### [WHAT YOU NEED TO DO]
Set out exactly, and with nothing added, the line containing "Screen dimensions: 1456x819" and every line after it through the final line of the data.

### [TASK MATERIAL]
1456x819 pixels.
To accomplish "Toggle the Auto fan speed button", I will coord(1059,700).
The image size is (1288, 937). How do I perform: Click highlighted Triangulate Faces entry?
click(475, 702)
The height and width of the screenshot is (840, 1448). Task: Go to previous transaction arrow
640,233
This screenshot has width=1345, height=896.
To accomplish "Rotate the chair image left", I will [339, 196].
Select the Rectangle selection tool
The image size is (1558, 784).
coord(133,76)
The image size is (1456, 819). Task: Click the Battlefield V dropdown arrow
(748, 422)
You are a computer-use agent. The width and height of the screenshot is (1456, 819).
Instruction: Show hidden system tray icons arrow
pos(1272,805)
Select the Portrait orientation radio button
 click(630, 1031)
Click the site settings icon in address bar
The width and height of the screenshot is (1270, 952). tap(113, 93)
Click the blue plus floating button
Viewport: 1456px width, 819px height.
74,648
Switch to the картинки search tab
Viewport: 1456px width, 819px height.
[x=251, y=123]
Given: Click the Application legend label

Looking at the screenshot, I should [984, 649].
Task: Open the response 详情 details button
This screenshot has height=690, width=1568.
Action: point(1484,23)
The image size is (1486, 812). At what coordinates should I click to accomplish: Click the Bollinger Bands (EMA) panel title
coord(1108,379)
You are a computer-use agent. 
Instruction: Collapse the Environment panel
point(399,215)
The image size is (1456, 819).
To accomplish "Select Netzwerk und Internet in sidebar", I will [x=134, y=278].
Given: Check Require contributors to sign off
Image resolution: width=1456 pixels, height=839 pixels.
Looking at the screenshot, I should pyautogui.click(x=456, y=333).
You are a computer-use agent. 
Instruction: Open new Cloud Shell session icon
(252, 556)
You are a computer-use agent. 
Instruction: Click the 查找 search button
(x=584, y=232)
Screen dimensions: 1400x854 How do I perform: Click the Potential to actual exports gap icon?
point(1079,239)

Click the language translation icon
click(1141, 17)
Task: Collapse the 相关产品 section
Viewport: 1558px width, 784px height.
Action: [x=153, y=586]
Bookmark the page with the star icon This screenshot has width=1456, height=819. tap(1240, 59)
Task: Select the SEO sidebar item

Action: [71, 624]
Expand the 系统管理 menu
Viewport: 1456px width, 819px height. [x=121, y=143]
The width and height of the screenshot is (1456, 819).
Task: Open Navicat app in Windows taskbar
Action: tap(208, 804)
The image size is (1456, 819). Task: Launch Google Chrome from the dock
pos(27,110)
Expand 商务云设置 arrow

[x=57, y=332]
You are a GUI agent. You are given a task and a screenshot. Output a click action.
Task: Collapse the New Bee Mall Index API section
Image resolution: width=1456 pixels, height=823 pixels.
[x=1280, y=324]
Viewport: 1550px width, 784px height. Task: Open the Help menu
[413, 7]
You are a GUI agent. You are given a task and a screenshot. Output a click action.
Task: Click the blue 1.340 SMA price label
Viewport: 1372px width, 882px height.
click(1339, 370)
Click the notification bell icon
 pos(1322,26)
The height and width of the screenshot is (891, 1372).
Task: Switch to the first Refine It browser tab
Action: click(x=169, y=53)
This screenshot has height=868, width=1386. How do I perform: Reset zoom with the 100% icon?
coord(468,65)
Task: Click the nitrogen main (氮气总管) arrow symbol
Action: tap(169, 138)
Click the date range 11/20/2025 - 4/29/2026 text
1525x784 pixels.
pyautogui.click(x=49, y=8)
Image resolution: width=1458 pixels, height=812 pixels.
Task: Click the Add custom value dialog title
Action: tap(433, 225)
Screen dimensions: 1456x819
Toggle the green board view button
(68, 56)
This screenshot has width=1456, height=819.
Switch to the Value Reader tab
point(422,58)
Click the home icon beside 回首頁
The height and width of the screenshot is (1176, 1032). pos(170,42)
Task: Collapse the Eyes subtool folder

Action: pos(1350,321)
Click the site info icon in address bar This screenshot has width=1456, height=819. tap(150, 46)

### [SOLUTION FOR THIS TASK]
Screen dimensions: 1456x819
Toggle the green board view button
(68, 56)
This screenshot has width=1456, height=819.
Switch to the Value Reader tab
point(422,58)
Click the home icon beside 回首頁
The height and width of the screenshot is (1176, 1032). pos(170,42)
Task: Collapse the Eyes subtool folder

Action: pos(1350,321)
Click the site info icon in address bar This screenshot has width=1456, height=819. tap(150, 46)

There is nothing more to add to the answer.